TASK REQUIREMENTS
What is needed is an exact copy of the data that follows.

AVAILABLE DATA

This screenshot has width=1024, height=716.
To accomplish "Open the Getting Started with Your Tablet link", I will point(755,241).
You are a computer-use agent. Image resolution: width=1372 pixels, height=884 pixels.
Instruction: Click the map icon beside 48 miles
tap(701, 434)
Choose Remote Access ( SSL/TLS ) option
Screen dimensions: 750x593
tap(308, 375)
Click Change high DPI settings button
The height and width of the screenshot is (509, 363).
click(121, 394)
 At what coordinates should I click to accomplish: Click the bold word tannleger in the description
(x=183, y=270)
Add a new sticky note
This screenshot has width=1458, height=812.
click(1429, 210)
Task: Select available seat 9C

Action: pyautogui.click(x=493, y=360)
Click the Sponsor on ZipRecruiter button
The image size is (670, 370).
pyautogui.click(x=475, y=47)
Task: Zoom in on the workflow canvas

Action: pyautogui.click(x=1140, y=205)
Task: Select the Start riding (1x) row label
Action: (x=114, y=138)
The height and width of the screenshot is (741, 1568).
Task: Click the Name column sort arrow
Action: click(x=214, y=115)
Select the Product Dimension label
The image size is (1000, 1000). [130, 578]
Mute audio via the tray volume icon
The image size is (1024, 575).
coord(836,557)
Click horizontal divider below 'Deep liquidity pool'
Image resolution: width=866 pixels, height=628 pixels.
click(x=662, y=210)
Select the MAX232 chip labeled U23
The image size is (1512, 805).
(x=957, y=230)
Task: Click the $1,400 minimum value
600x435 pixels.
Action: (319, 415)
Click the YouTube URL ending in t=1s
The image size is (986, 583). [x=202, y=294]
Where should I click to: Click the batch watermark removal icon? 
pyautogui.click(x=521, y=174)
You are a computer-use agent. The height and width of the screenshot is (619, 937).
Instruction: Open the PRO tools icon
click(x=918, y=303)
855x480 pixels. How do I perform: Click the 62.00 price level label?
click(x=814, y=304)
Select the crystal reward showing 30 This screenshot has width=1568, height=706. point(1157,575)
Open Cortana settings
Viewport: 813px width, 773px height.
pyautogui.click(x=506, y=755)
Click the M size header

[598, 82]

RESPONSE FOR THIS EXERCISE
This screenshot has width=1024, height=716.
To accomplish "Open the Getting Started with Your Tablet link", I will point(755,241).
You are a computer-use agent. Image resolution: width=1372 pixels, height=884 pixels.
Instruction: Click the map icon beside 48 miles
tap(701, 434)
Choose Remote Access ( SSL/TLS ) option
Screen dimensions: 750x593
tap(308, 375)
Click Change high DPI settings button
The height and width of the screenshot is (509, 363).
click(121, 394)
 At what coordinates should I click to accomplish: Click the bold word tannleger in the description
(x=183, y=270)
Add a new sticky note
This screenshot has width=1458, height=812.
click(1429, 210)
Task: Select available seat 9C

Action: pyautogui.click(x=493, y=360)
Click the Sponsor on ZipRecruiter button
The image size is (670, 370).
pyautogui.click(x=475, y=47)
Task: Zoom in on the workflow canvas

Action: pyautogui.click(x=1140, y=205)
Task: Select the Start riding (1x) row label
Action: (x=114, y=138)
The height and width of the screenshot is (741, 1568).
Task: Click the Name column sort arrow
Action: click(x=214, y=115)
Select the Product Dimension label
The image size is (1000, 1000). [130, 578]
Mute audio via the tray volume icon
The image size is (1024, 575).
coord(836,557)
Click horizontal divider below 'Deep liquidity pool'
Image resolution: width=866 pixels, height=628 pixels.
click(x=662, y=210)
Select the MAX232 chip labeled U23
The image size is (1512, 805).
(x=957, y=230)
Task: Click the $1,400 minimum value
600x435 pixels.
Action: (319, 415)
Click the YouTube URL ending in t=1s
The image size is (986, 583). [x=202, y=294]
Where should I click to: Click the batch watermark removal icon? 
pyautogui.click(x=521, y=174)
You are a computer-use agent. The height and width of the screenshot is (619, 937).
Instruction: Open the PRO tools icon
click(x=918, y=303)
855x480 pixels. How do I perform: Click the 62.00 price level label?
click(x=814, y=304)
Select the crystal reward showing 30 This screenshot has width=1568, height=706. point(1157,575)
Open Cortana settings
Viewport: 813px width, 773px height.
pyautogui.click(x=506, y=755)
Click the M size header

[598, 82]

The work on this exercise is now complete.